Without changing a single word, output each entry.

------------------------------

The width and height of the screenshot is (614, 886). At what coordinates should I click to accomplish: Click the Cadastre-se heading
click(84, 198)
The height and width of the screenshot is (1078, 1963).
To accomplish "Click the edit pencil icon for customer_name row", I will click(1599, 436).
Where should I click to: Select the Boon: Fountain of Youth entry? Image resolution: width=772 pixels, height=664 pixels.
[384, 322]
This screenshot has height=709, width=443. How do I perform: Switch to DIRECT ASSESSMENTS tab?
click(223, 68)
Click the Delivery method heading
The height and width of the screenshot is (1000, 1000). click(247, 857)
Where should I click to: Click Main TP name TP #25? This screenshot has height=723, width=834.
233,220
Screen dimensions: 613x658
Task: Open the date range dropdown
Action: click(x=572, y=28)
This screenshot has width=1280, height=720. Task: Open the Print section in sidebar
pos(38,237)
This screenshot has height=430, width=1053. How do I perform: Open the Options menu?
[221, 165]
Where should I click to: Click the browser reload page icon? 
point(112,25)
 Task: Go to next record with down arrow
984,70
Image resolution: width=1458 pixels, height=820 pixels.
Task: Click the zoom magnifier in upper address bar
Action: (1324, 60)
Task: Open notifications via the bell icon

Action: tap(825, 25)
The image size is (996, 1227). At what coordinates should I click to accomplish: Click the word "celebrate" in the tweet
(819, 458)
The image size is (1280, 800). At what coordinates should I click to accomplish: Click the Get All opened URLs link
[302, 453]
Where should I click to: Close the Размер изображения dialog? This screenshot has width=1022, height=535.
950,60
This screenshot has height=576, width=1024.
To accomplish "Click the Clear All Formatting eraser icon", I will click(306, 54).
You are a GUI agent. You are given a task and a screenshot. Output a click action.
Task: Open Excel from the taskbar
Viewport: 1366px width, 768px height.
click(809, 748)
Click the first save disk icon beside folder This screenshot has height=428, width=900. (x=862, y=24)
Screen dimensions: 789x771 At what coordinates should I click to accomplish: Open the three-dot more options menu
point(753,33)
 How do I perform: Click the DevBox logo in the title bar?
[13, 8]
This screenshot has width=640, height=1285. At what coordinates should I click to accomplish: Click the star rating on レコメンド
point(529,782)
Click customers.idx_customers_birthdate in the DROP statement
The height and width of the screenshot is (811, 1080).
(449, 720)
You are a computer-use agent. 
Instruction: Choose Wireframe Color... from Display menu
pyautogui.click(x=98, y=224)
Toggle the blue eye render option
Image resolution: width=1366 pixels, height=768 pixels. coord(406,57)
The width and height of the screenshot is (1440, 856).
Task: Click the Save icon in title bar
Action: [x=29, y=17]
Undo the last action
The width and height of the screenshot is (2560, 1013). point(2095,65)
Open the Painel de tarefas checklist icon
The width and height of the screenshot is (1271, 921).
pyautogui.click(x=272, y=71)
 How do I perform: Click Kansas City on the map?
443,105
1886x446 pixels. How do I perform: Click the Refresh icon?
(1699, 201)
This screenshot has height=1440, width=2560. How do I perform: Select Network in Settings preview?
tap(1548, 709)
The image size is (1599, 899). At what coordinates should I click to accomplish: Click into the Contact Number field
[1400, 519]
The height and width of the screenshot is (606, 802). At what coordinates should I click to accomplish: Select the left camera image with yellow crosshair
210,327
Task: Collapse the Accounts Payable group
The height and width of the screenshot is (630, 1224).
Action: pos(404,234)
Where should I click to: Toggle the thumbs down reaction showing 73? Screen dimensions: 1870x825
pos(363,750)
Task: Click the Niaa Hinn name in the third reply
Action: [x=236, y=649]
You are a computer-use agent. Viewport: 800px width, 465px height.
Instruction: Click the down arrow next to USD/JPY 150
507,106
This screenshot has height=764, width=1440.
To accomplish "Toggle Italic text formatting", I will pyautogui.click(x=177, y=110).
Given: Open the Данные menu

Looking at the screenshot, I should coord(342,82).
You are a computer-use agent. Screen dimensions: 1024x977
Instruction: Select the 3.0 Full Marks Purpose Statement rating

------------------------------

» **EXERCISE SOLUTION**
The width and height of the screenshot is (614, 886). At what coordinates should I click to accomplish: Click the Cadastre-se heading
click(84, 198)
The height and width of the screenshot is (1078, 1963).
To accomplish "Click the edit pencil icon for customer_name row", I will click(1599, 436).
Where should I click to: Select the Boon: Fountain of Youth entry? Image resolution: width=772 pixels, height=664 pixels.
[384, 322]
This screenshot has height=709, width=443. How do I perform: Switch to DIRECT ASSESSMENTS tab?
click(223, 68)
Click the Delivery method heading
The height and width of the screenshot is (1000, 1000). click(247, 857)
Where should I click to: Click Main TP name TP #25? This screenshot has height=723, width=834.
233,220
Screen dimensions: 613x658
Task: Open the date range dropdown
Action: click(x=572, y=28)
This screenshot has width=1280, height=720. Task: Open the Print section in sidebar
pos(38,237)
This screenshot has height=430, width=1053. How do I perform: Open the Options menu?
[221, 165]
Where should I click to: Click the browser reload page icon? 
point(112,25)
 Task: Go to next record with down arrow
984,70
Image resolution: width=1458 pixels, height=820 pixels.
Task: Click the zoom magnifier in upper address bar
Action: (1324, 60)
Task: Open notifications via the bell icon

Action: tap(825, 25)
The image size is (996, 1227). At what coordinates should I click to accomplish: Click the word "celebrate" in the tweet
(819, 458)
The image size is (1280, 800). At what coordinates should I click to accomplish: Click the Get All opened URLs link
[302, 453]
Where should I click to: Close the Размер изображения dialog? This screenshot has width=1022, height=535.
950,60
This screenshot has height=576, width=1024.
To accomplish "Click the Clear All Formatting eraser icon", I will click(306, 54).
You are a GUI agent. You are given a task and a screenshot. Output a click action.
Task: Open Excel from the taskbar
Viewport: 1366px width, 768px height.
click(809, 748)
Click the first save disk icon beside folder This screenshot has height=428, width=900. (x=862, y=24)
Screen dimensions: 789x771 At what coordinates should I click to accomplish: Open the three-dot more options menu
point(753,33)
 How do I perform: Click the DevBox logo in the title bar?
[13, 8]
This screenshot has width=640, height=1285. At what coordinates should I click to accomplish: Click the star rating on レコメンド
point(529,782)
Click customers.idx_customers_birthdate in the DROP statement
The height and width of the screenshot is (811, 1080).
(449, 720)
You are a computer-use agent. 
Instruction: Choose Wireframe Color... from Display menu
pyautogui.click(x=98, y=224)
Toggle the blue eye render option
Image resolution: width=1366 pixels, height=768 pixels. coord(406,57)
The width and height of the screenshot is (1440, 856).
Task: Click the Save icon in title bar
Action: [x=29, y=17]
Undo the last action
The width and height of the screenshot is (2560, 1013). point(2095,65)
Open the Painel de tarefas checklist icon
The width and height of the screenshot is (1271, 921).
pyautogui.click(x=272, y=71)
 How do I perform: Click Kansas City on the map?
443,105
1886x446 pixels. How do I perform: Click the Refresh icon?
(1699, 201)
This screenshot has height=1440, width=2560. How do I perform: Select Network in Settings preview?
tap(1548, 709)
The image size is (1599, 899). At what coordinates should I click to accomplish: Click into the Contact Number field
[1400, 519]
The height and width of the screenshot is (606, 802). At what coordinates should I click to accomplish: Select the left camera image with yellow crosshair
210,327
Task: Collapse the Accounts Payable group
The height and width of the screenshot is (630, 1224).
Action: pos(404,234)
Where should I click to: Toggle the thumbs down reaction showing 73? Screen dimensions: 1870x825
pos(363,750)
Task: Click the Niaa Hinn name in the third reply
Action: [x=236, y=649]
You are a computer-use agent. Viewport: 800px width, 465px height.
Instruction: Click the down arrow next to USD/JPY 150
507,106
This screenshot has height=764, width=1440.
To accomplish "Toggle Italic text formatting", I will pyautogui.click(x=177, y=110).
Given: Open the Данные menu

Looking at the screenshot, I should coord(342,82).
You are a computer-use agent. Screen dimensions: 1024x977
Instruction: Select the 3.0 Full Marks Purpose Statement rating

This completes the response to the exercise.